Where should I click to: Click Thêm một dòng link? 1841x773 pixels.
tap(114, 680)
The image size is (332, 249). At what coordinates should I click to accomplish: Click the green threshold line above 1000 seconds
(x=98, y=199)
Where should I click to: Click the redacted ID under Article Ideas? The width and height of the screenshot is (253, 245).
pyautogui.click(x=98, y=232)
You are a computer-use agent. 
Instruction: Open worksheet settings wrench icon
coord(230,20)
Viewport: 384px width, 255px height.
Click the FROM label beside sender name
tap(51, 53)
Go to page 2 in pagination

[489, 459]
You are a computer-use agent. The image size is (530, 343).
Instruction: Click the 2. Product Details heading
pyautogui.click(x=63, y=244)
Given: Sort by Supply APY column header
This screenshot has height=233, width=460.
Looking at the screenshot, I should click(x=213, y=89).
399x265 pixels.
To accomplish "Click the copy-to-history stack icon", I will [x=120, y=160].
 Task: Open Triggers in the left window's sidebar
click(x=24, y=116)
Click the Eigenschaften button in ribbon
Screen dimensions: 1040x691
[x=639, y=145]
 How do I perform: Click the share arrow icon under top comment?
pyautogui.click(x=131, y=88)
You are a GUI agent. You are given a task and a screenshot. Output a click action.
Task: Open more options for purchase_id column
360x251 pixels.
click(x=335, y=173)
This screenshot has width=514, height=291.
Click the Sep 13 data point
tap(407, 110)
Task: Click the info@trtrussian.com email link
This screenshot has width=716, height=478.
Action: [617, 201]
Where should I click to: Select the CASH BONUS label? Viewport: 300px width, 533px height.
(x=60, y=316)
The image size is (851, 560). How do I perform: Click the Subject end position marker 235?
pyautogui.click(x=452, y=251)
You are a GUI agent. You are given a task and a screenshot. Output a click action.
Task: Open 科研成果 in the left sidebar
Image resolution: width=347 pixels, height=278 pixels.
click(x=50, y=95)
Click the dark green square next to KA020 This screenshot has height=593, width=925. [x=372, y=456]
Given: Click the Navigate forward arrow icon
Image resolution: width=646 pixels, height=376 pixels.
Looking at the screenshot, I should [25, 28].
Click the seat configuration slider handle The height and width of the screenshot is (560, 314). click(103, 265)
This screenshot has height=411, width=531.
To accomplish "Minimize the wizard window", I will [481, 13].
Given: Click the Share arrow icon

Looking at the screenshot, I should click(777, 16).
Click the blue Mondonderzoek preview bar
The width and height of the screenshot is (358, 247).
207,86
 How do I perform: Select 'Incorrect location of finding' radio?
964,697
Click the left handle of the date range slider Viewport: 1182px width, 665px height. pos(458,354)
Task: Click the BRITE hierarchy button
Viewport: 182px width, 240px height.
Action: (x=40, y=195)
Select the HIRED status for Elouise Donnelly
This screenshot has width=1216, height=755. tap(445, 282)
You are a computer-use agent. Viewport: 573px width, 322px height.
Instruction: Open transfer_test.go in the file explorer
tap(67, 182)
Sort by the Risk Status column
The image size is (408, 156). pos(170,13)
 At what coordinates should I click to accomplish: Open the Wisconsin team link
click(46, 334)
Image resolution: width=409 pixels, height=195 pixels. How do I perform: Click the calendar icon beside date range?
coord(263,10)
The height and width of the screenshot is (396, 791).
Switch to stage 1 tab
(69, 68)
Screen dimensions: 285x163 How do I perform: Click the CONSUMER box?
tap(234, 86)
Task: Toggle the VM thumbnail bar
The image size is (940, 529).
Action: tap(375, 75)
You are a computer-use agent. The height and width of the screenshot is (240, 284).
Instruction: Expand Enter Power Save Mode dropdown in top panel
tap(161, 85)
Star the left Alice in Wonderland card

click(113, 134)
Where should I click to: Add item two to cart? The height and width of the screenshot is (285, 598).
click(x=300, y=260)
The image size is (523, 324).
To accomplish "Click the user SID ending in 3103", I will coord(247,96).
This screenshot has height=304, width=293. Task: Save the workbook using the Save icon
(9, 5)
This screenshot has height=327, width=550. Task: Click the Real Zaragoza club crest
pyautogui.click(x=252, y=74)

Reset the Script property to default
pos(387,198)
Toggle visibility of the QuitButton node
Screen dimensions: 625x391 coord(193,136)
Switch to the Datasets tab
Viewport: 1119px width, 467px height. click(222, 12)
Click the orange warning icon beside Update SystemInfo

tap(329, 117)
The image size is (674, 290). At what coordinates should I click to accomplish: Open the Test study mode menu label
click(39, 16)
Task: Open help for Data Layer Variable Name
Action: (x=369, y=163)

> _EXERCISE REQUIREMENTS_:
Transcribe every entry in the listing, word for word.

> _TASK OUTPUT_:
Where should I click to: Click Thêm một dòng link? 1841x773 pixels.
tap(114, 680)
The image size is (332, 249). At what coordinates should I click to accomplish: Click the green threshold line above 1000 seconds
(x=98, y=199)
Where should I click to: Click the redacted ID under Article Ideas? The width and height of the screenshot is (253, 245).
pyautogui.click(x=98, y=232)
You are a computer-use agent. 
Instruction: Open worksheet settings wrench icon
coord(230,20)
Viewport: 384px width, 255px height.
Click the FROM label beside sender name
tap(51, 53)
Go to page 2 in pagination

[489, 459]
You are a computer-use agent. The image size is (530, 343).
Instruction: Click the 2. Product Details heading
pyautogui.click(x=63, y=244)
Given: Sort by Supply APY column header
This screenshot has height=233, width=460.
Looking at the screenshot, I should click(x=213, y=89).
399x265 pixels.
To accomplish "Click the copy-to-history stack icon", I will [x=120, y=160].
 Task: Open Triggers in the left window's sidebar
click(x=24, y=116)
Click the Eigenschaften button in ribbon
Screen dimensions: 1040x691
[x=639, y=145]
 How do I perform: Click the share arrow icon under top comment?
pyautogui.click(x=131, y=88)
You are a GUI agent. You are given a task and a screenshot. Output a click action.
Task: Open more options for purchase_id column
360x251 pixels.
click(x=335, y=173)
This screenshot has width=514, height=291.
Click the Sep 13 data point
tap(407, 110)
Task: Click the info@trtrussian.com email link
This screenshot has width=716, height=478.
Action: [617, 201]
Where should I click to: Select the CASH BONUS label? Viewport: 300px width, 533px height.
(x=60, y=316)
The image size is (851, 560). How do I perform: Click the Subject end position marker 235?
pyautogui.click(x=452, y=251)
You are a GUI agent. You are given a task and a screenshot. Output a click action.
Task: Open 科研成果 in the left sidebar
Image resolution: width=347 pixels, height=278 pixels.
click(x=50, y=95)
Click the dark green square next to KA020 This screenshot has height=593, width=925. [x=372, y=456]
Given: Click the Navigate forward arrow icon
Image resolution: width=646 pixels, height=376 pixels.
Looking at the screenshot, I should [25, 28].
Click the seat configuration slider handle The height and width of the screenshot is (560, 314). click(103, 265)
This screenshot has height=411, width=531.
To accomplish "Minimize the wizard window", I will [481, 13].
Given: Click the Share arrow icon

Looking at the screenshot, I should click(777, 16).
Click the blue Mondonderzoek preview bar
The width and height of the screenshot is (358, 247).
207,86
 How do I perform: Select 'Incorrect location of finding' radio?
964,697
Click the left handle of the date range slider Viewport: 1182px width, 665px height. pos(458,354)
Task: Click the BRITE hierarchy button
Viewport: 182px width, 240px height.
Action: (x=40, y=195)
Select the HIRED status for Elouise Donnelly
This screenshot has width=1216, height=755. tap(445, 282)
You are a computer-use agent. Viewport: 573px width, 322px height.
Instruction: Open transfer_test.go in the file explorer
tap(67, 182)
Sort by the Risk Status column
The image size is (408, 156). pos(170,13)
 At what coordinates should I click to accomplish: Open the Wisconsin team link
click(46, 334)
Image resolution: width=409 pixels, height=195 pixels. How do I perform: Click the calendar icon beside date range?
coord(263,10)
The height and width of the screenshot is (396, 791).
Switch to stage 1 tab
(69, 68)
Screen dimensions: 285x163 How do I perform: Click the CONSUMER box?
tap(234, 86)
Task: Toggle the VM thumbnail bar
The image size is (940, 529).
Action: tap(375, 75)
You are a computer-use agent. The height and width of the screenshot is (240, 284).
Instruction: Expand Enter Power Save Mode dropdown in top panel
tap(161, 85)
Star the left Alice in Wonderland card

click(113, 134)
Where should I click to: Add item two to cart? The height and width of the screenshot is (285, 598).
click(x=300, y=260)
The image size is (523, 324).
To accomplish "Click the user SID ending in 3103", I will coord(247,96).
This screenshot has height=304, width=293. Task: Save the workbook using the Save icon
(9, 5)
This screenshot has height=327, width=550. Task: Click the Real Zaragoza club crest
pyautogui.click(x=252, y=74)

Reset the Script property to default
pos(387,198)
Toggle visibility of the QuitButton node
Screen dimensions: 625x391 coord(193,136)
Switch to the Datasets tab
Viewport: 1119px width, 467px height. click(222, 12)
Click the orange warning icon beside Update SystemInfo

tap(329, 117)
The image size is (674, 290). At what coordinates should I click to accomplish: Open the Test study mode menu label
click(39, 16)
Task: Open help for Data Layer Variable Name
Action: (x=369, y=163)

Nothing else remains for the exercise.